Focus New Orleans Pelicans
Il sistema dei Pelicans vive di ritmo e vantaggi creati presto nell’azione. Trey Murphy III (22.2) è il motore realizzativo: tira in transizione, punisce sugli scarichi e può accendersi a strisce. Zion Williamson (21.5) resta il mismatch principale: se prende posizione vicino al ferro costringe la difesa a collassare e apre tiri puliti per gli esterni.
Il punto delicato è l’assenza di Dejounte Murray, che pesa nella creazione e nella pressione difensiva sul perimetro. Senza di lui, Jordan Poole deve reggere più possessi da “handler” e New Orleans rischia qualche passaggio a vuoto in gestione. A livello di squadra, la chiave resta la difesa: concedere tanto significa non potersi permettere blackout.
Focus Miami Heat
Miami tende a controllare il match con spaziature e decision making, ma molto dipende dalla disponibilità del proprio nucleo offensivo. Se Davion Mitchell, Tyler Herro, Norman Powell e Andrew Wiggins non dovessero essere al meglio (o dovessero mancare), gli Heat perdono una quota importante di creazione dal palleggio e di punti “facili” sugli esterni.

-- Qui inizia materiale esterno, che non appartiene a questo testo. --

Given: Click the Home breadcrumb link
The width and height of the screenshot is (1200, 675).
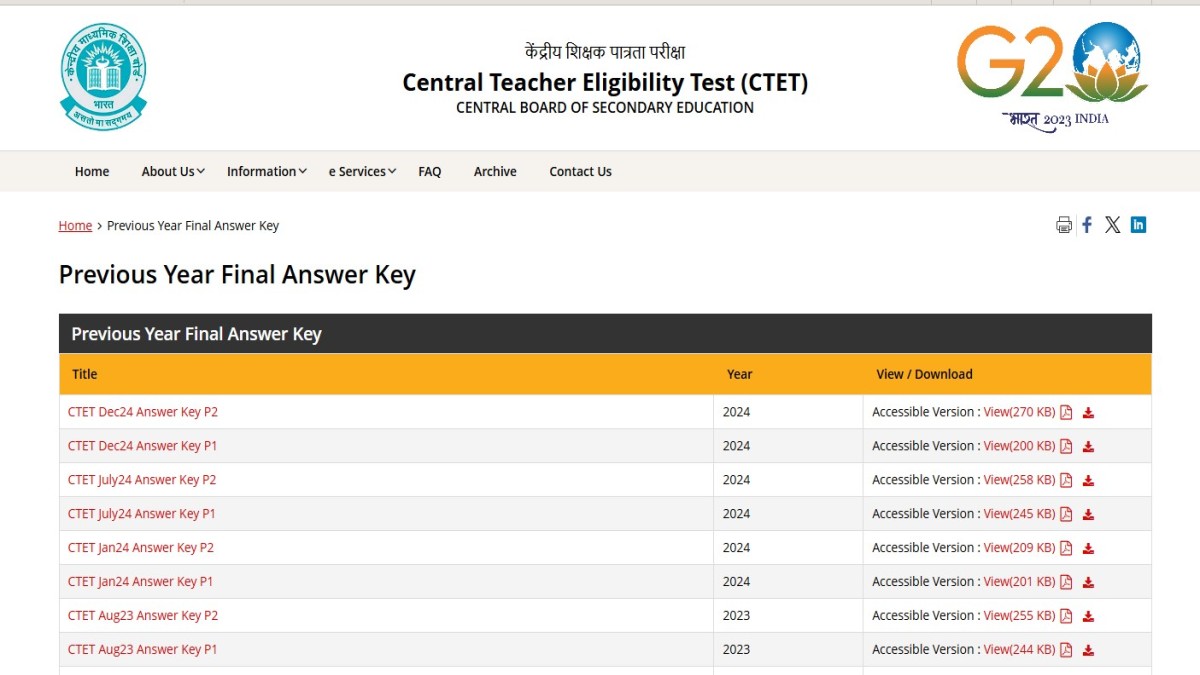Looking at the screenshot, I should (x=75, y=226).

In quel caso, la responsabilità aumenta per Bam Adebayo (18.3), chiamato a fare da perno sia in post sia nelle letture dal gomito, e per la batteria di role player che deve mantenere efficienza senza forzare. La struttura di Spoelstra resta un vantaggio, ma con rotazioni accorciate Miami rischia di faticare a stare dietro al ritmo dei Pelicans.
Che partita ci aspettiamo
New Orleans proverà ad alzare i giri, attaccando il ferro con Zion e cercando tiri rapidi per Murphy e Bey. Se i Pelicans vincono il duello atletico e rimbalzo (soprattutto difensivo), possono trasformare la gara in una corsa.
Miami cercherà invece di rallentare, scegliere i matchup e punire gli errori di New Orleans con esecuzioni più pulite. Il fattore decisivo potrebbe essere proprio questo: chi riesce a imporre il ritmo e chi regge meglio i parziali, in una partita che può cambiare volto a seconda delle assenze.